Dataset records:

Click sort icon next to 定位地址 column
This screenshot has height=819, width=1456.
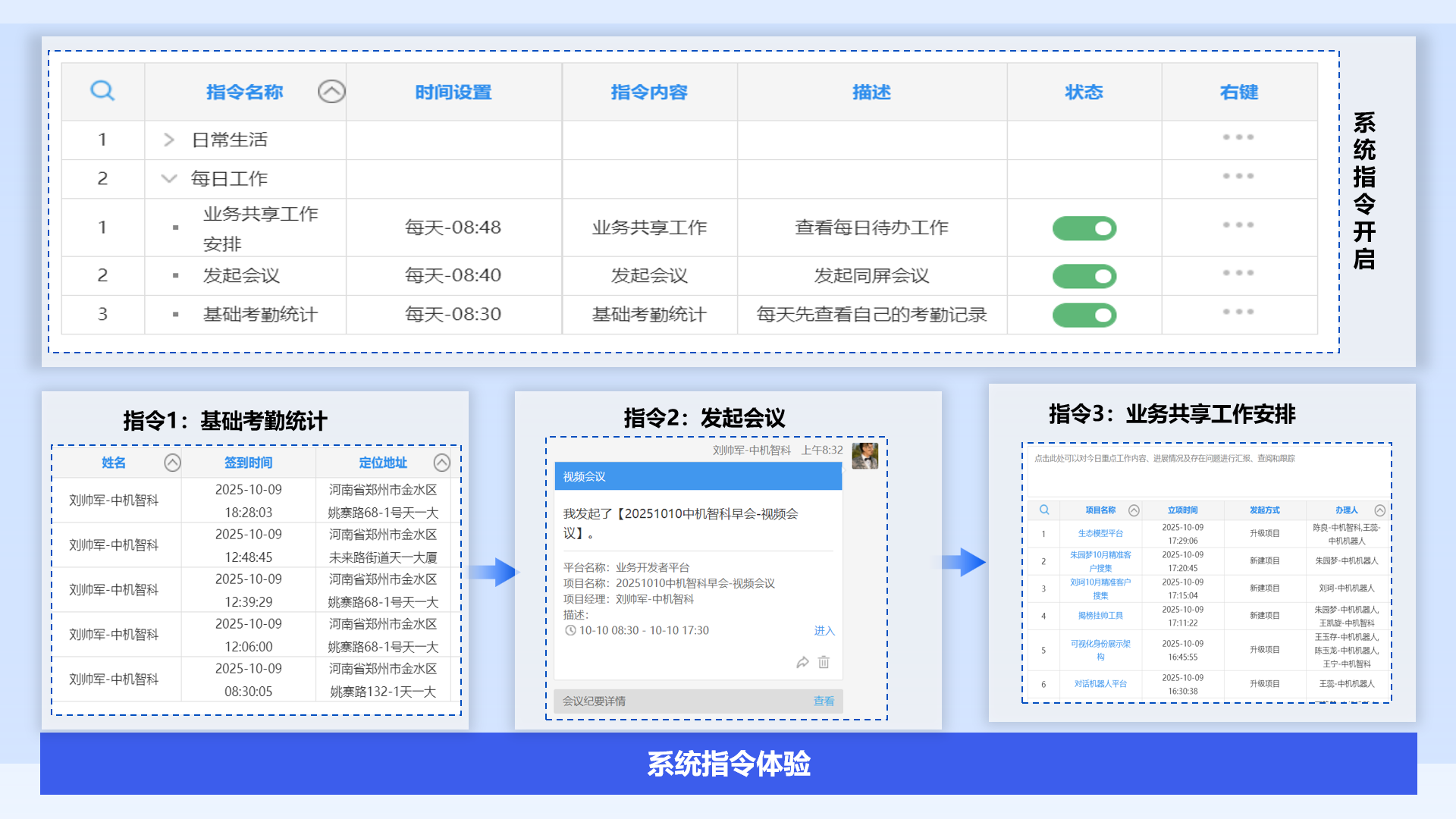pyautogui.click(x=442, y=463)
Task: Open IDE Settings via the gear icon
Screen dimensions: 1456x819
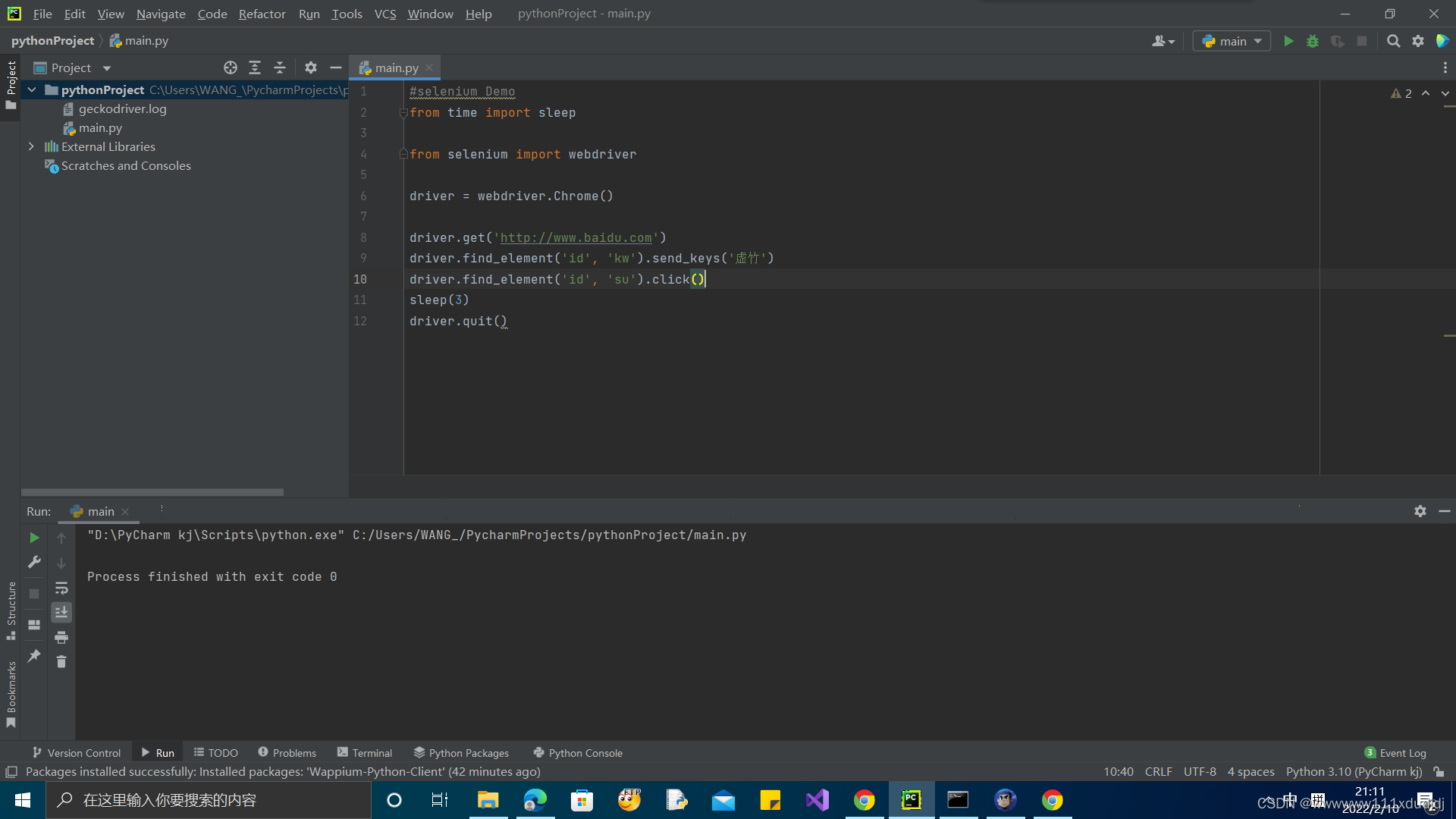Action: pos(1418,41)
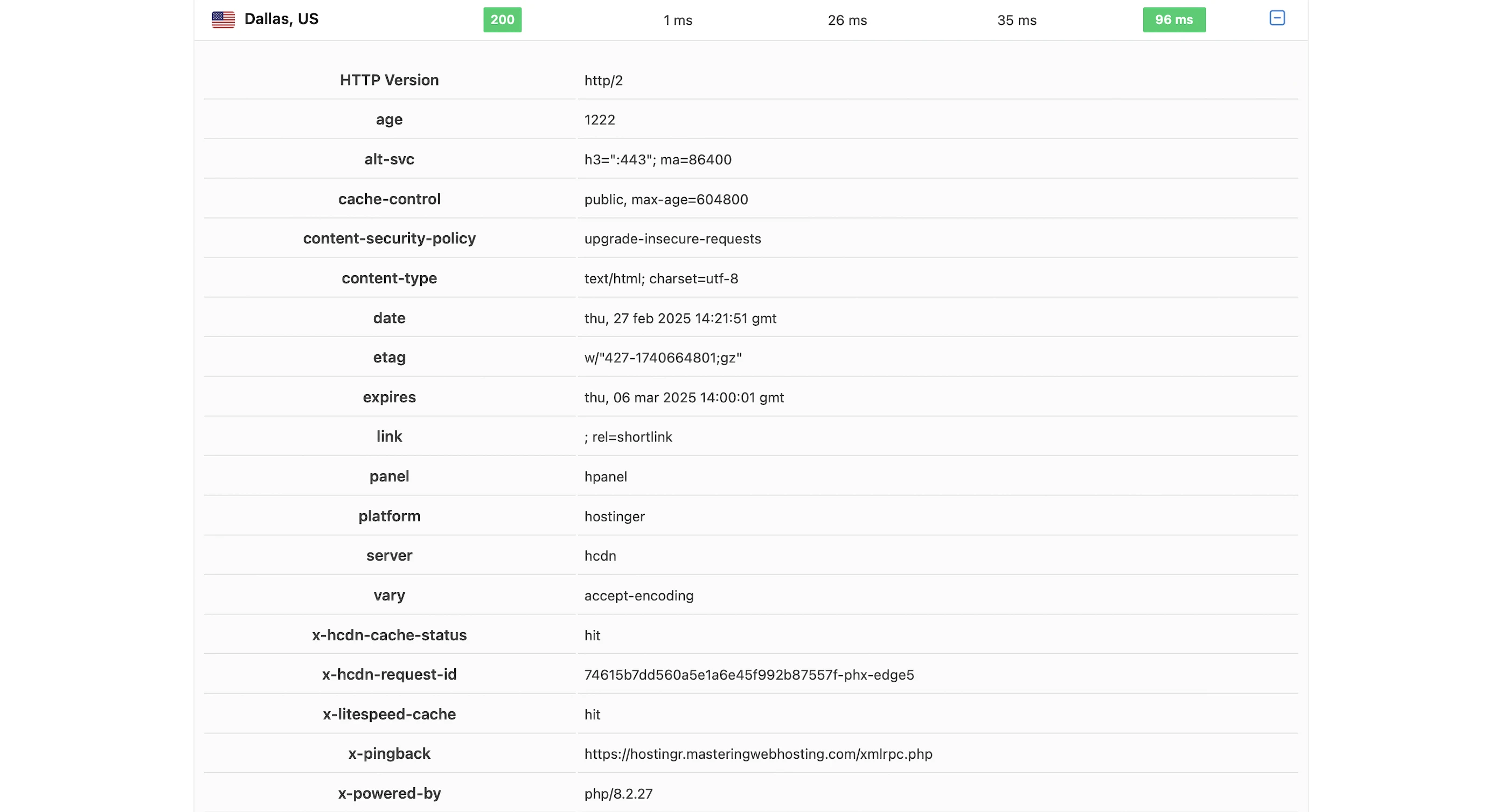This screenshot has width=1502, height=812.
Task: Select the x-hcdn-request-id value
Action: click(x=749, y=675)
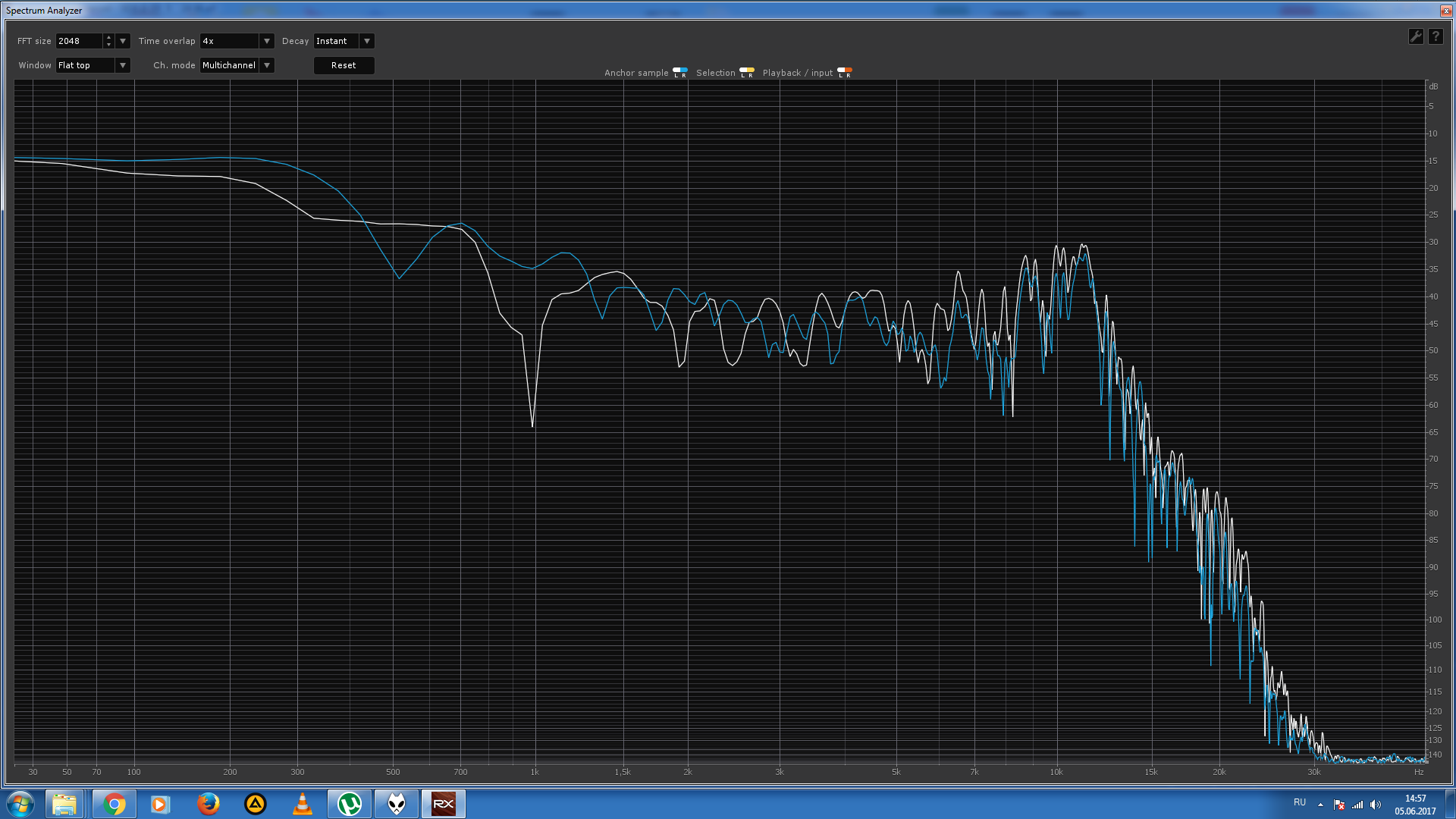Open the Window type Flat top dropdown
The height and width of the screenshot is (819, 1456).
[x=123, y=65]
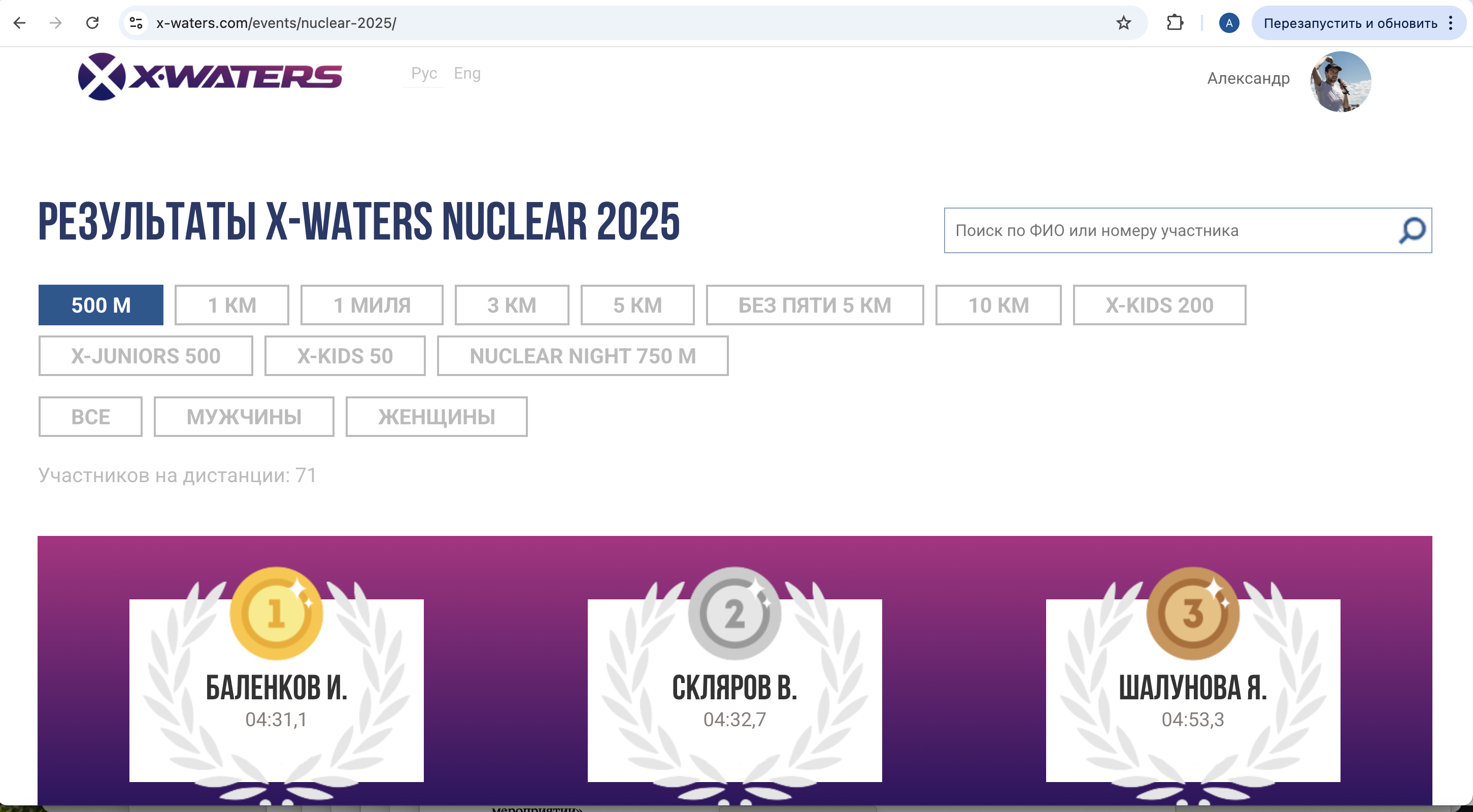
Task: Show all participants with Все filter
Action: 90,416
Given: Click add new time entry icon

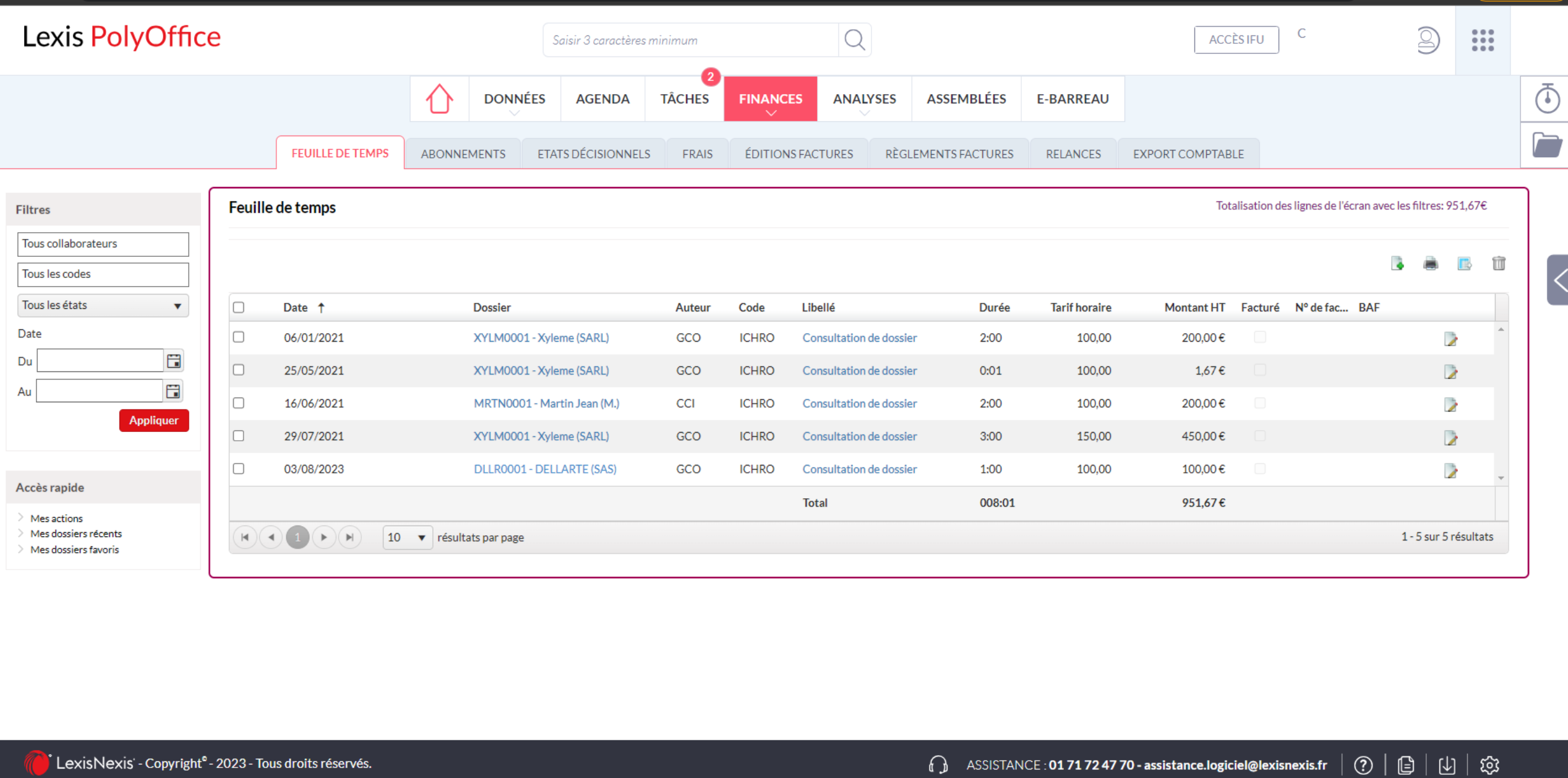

Task item:
What is needed is every line of the records that contains the word "icon".

Written reply:
Click sort icon next to 定位地址 column
Task: Open IDE Settings via the gear icon
Given: Click add new time entry icon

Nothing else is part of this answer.